Quelles sont ces communes?
Celles qui ont aujourd'hui déjà une population vieillissante et où il n’y a pas de nouveaux arrivants. C'est un cercle vicieux. Les prix et les recettes fiscales chutent. Ce qui rend les communautés structurellement moins attractives. Et le problème pourrait encore s’aggraver, car de nombreux propriétaires immobiliers s’attendent à une hausse des prix. On parle «d’or bétonné». Si les choses tournent mal, tout à coup, tout le monde voudra vendre.

Le même phénomène qu'on observe lorsque les cours des actions chutent.
Exactement.

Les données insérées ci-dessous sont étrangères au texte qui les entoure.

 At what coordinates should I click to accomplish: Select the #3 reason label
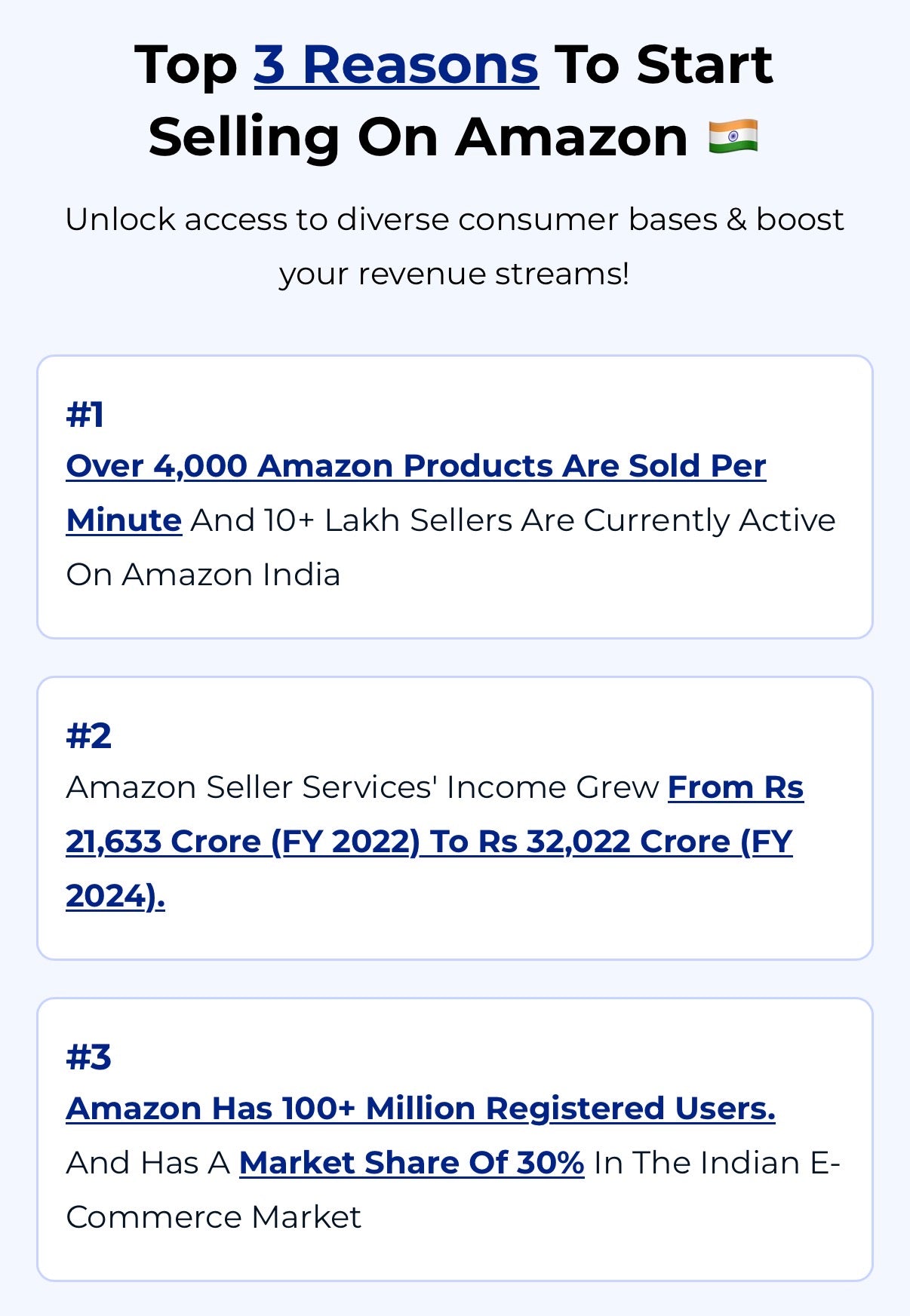click(88, 1057)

Nous disposons déjà d’un inventaire relativement important de bâtiments qui devraient effectivement être mis sur le marché pour des raisons liées à l'âge. Comme leur prix a pris l'ascenseur, ils n’ont pas été vendus. Si cela change, tout peut aller très vite.

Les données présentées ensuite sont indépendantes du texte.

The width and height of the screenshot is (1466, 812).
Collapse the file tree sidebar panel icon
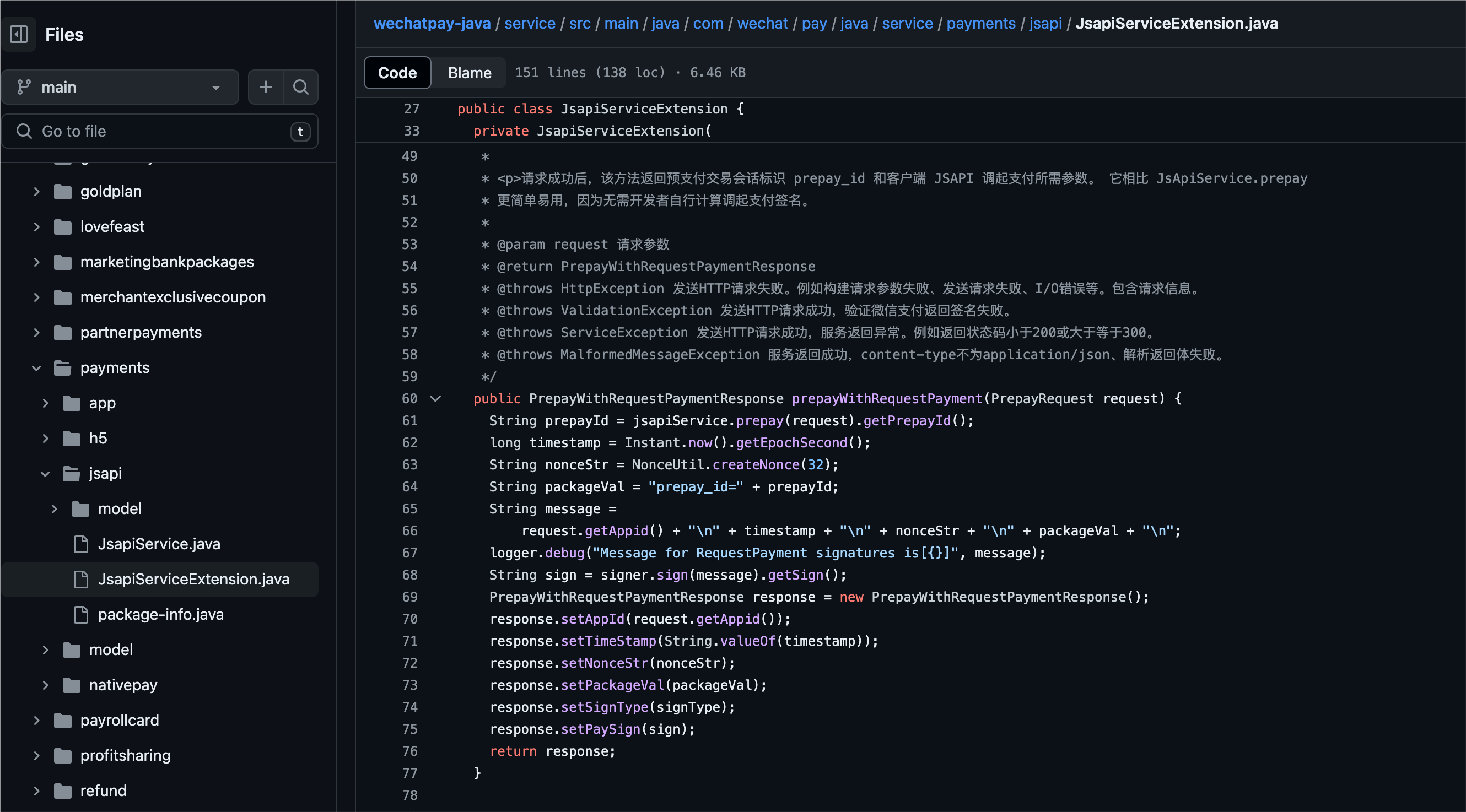pyautogui.click(x=19, y=35)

L’immigration dans ce domaine crée-t-elle de faux espoirs?
L’idée selon laquelle la Suisse va continuer à croître est fermement ancrée dans le secteur de la construction et dans l’économie en général. Lorsque je discute avec des promoteurs immobiliers, ils évoquent le scénario intermédiaire proposé par l'Office fédéral de la statistique. On continue à construire parce que la demande est de toute façon là.

«Je suis sûr que la Suisse ne connaîtra pas une croissance éternelle, surtout pas dans une Europe en déclin»
Hendrik Budliger

Je ne sais pas comment cela va évoluer, mais je ne pense pas que cela continuera ainsi pendant dix ans.